Philippe Roucoule, diplômé de Rennes School of Business en 1993, a su bâtir une carrière remarquable dans le secteur des biens de consommation et du divertissement. De l'agroalimentaire à Warner Bros. Discovery, en passant par Disney, son parcours illustre sa capacité d'adaptation et son approche stratégique du changement. Aujourd’hui, en tant que Senior Vice President - Consumer Products EMEA, il orchestre le développement des produits dérivés des plus grandes franchises du cinéma et de la pop culture. Dans cet entretien, il revient sur son parcours, ses valeurs et livre des conseils précieux aux diplômés d’aujourd’hui.

 

Quel souvenir gardez-vous de Rennes School of Business ?

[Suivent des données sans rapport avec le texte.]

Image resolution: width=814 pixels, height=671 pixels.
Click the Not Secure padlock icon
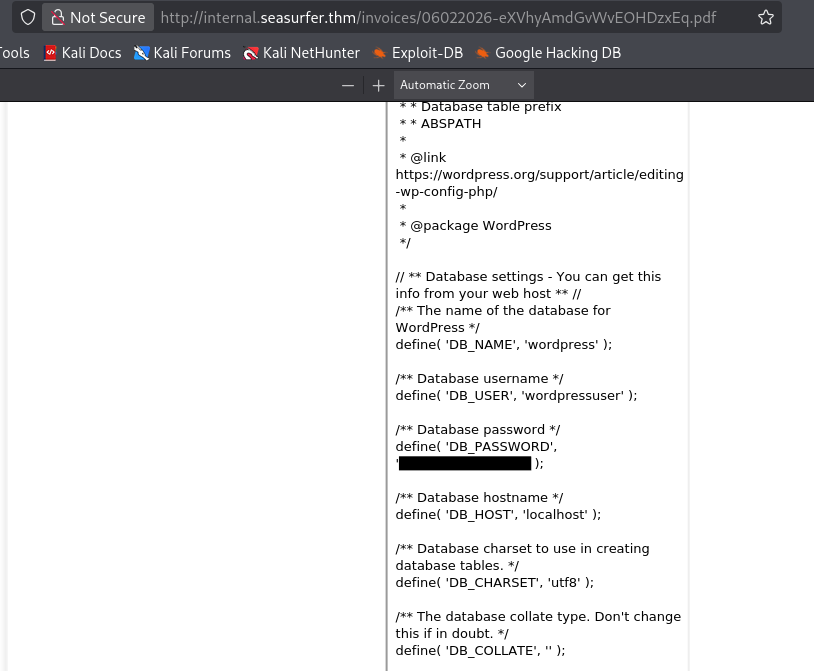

L’école m’a offert une ouverture d’esprit que je n’aurais jamais imaginée. J’y ai notamment appris un état d’esprit très important pour la suite : être en constante exploration pour trouver l’endroit et le métier qui vous correspondent le plus. J’ai eu l’opportunité de partir en césure au Pays de Galles et j’ai tellement aimé cette expérience que j’y suis retourné dès que j’ai pu après le diplôme. Grâce à cette vision acquise à Rennes, j’ai toujours osé changer de domaine sans crainte, et cela m’a guidé tout au long de mon parcours.

 

Avant de rejoindre l’industrie du divertissement vous avez démarré votre carrière dans l’agroalimentaire. Que retenez-vous de cette expérience ?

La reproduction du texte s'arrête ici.